There is plenty of work for licensed tax professionals interested in IRS Representation (i.e. IRS Tax Resolution and IRS Exam Representation)

In case you have been hiding under a rock, the IRS has been growing. This is thanks to the Inflation Reduction Act and the now just under $60 billion they are due to receive from 2022 to 2032. They have been hiring like crazy. The IRS just announced at the IRS Tax Forum that we recently attended that they have hired 2,000 Revenue Officers recently giving them 9,000 total across the U.S. They are expecting this to get over 10,000 total in the next 6 months.

What does that mean for you? The IRS is coming after your client (or prospect) soon and there is going to be a lot more work coming your way. So, get your marketing ready.

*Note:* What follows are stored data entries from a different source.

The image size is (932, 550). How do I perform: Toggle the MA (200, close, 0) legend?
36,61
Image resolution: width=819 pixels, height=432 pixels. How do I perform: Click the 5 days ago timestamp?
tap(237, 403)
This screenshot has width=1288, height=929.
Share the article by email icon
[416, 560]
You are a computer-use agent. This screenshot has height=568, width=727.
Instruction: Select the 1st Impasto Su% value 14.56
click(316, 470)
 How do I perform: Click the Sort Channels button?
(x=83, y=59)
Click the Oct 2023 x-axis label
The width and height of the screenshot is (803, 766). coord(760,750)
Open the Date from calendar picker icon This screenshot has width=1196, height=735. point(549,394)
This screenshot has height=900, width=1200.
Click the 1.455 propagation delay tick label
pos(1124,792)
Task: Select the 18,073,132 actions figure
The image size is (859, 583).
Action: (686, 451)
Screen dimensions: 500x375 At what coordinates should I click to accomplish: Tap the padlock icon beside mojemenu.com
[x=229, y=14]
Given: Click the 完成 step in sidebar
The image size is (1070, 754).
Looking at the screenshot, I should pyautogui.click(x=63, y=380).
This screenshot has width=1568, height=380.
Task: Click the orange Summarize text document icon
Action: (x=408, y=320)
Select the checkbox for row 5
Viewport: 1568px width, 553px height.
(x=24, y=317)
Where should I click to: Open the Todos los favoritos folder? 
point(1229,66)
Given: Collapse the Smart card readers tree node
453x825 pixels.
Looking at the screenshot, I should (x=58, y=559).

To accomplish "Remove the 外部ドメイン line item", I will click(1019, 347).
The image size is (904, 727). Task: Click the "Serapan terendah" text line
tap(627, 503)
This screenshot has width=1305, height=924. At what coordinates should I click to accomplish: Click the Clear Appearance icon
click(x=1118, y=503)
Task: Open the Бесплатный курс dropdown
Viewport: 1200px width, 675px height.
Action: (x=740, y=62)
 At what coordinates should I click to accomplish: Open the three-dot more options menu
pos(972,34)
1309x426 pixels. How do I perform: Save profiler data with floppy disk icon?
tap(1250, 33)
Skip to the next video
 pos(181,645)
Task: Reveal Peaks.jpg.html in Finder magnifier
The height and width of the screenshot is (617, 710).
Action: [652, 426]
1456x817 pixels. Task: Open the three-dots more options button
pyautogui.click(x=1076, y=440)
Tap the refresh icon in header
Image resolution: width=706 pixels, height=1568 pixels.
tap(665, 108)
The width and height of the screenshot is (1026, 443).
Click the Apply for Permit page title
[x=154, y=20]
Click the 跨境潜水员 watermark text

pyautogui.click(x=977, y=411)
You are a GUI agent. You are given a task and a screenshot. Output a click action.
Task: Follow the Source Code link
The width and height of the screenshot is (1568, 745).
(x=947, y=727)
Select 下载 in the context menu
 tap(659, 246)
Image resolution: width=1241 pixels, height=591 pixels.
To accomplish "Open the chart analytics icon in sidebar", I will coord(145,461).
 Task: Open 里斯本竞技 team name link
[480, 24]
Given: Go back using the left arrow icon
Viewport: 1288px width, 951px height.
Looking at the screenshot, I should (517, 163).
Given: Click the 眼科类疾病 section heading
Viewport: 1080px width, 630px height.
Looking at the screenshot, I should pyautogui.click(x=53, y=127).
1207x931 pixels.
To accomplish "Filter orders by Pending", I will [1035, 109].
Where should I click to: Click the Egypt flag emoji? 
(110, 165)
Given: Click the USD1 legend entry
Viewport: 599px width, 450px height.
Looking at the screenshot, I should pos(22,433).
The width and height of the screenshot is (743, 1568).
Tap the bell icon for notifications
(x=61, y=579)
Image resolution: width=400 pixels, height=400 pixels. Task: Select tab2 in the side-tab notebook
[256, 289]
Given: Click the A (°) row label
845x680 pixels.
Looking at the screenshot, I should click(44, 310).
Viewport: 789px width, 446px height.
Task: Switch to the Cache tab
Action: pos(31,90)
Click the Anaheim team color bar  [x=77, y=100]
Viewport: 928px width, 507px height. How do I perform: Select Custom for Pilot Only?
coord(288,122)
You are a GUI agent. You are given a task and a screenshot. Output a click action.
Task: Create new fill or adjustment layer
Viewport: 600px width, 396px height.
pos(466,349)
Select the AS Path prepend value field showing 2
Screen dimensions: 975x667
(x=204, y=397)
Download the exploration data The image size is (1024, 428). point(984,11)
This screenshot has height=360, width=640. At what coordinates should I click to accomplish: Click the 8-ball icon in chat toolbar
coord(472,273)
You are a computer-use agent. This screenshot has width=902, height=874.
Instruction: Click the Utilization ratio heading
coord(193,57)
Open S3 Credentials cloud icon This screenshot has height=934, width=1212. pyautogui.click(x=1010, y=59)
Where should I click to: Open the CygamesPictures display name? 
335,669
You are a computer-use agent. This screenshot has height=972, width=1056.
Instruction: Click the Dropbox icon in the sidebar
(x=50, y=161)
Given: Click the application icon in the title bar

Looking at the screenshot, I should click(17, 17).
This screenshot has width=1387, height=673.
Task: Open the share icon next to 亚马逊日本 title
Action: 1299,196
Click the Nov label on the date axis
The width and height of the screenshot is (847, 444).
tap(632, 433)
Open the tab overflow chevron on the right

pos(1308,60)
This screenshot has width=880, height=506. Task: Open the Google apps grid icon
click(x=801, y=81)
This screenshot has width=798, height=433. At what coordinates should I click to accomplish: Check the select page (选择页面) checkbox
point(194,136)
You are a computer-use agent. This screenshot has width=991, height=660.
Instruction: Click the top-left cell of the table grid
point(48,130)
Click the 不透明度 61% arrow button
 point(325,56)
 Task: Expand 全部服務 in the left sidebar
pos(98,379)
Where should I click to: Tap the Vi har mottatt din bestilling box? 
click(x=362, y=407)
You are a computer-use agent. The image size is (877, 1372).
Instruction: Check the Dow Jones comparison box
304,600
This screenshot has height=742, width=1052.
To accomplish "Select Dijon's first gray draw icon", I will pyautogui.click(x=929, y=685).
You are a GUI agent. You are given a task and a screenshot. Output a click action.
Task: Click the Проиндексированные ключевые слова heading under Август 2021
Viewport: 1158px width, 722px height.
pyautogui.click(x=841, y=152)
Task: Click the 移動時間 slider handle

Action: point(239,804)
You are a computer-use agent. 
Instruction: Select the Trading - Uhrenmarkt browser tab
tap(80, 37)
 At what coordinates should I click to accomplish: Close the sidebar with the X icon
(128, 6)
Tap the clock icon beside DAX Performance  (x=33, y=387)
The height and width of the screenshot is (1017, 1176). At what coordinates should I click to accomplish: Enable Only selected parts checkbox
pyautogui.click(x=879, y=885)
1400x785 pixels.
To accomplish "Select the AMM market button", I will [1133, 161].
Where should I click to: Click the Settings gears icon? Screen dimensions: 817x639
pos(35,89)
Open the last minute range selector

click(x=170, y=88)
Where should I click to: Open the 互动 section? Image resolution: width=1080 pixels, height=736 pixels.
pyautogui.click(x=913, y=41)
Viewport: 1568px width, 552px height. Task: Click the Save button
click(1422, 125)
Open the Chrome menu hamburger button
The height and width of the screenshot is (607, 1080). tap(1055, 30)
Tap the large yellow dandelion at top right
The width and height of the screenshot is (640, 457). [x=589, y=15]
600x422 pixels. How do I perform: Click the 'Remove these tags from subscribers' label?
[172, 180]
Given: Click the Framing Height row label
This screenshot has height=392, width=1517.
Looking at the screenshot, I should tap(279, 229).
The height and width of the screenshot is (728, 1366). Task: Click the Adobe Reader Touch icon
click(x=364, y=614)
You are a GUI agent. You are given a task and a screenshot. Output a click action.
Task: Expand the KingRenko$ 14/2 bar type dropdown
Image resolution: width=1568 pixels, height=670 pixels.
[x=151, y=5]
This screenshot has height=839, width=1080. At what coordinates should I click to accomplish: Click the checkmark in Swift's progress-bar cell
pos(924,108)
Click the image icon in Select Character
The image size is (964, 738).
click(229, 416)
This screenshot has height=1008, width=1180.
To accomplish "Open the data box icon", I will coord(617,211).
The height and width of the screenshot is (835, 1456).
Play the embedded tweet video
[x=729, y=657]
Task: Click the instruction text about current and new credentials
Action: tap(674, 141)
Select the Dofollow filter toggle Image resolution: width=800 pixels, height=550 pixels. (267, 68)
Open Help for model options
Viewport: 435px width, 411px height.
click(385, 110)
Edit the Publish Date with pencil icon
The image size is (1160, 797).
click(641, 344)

Below is a list of areas of focus for the IRS in the coming years.

Ensuring high-income taxpayers pay taxes owed

The IRS is working to ensure high-income filers pay the taxes they owe. Prior to the Inflation Reduction Act, more than a decade of budget cuts prevented IRS from keeping pace with the increasingly complicated set of tools that the wealthiest taxpayers use to hide their income and evade paying their share. The IRS is now taking swift and aggressive action to close this gap.

  • Pursuing tax-evading millionaires. In recent months, IRS Criminal Investigation has closed a lengthy list of cases in which wealthy taxpayers have been sentenced for tax evasion, money laundering and filing false tax returns. Instead of paying taxes owed, these evaders spent money owed to the government on gambling, vacations and luxury goods. (Oh, and did we say that the IRS Criminal Investigation division has a 90% conviction rate.)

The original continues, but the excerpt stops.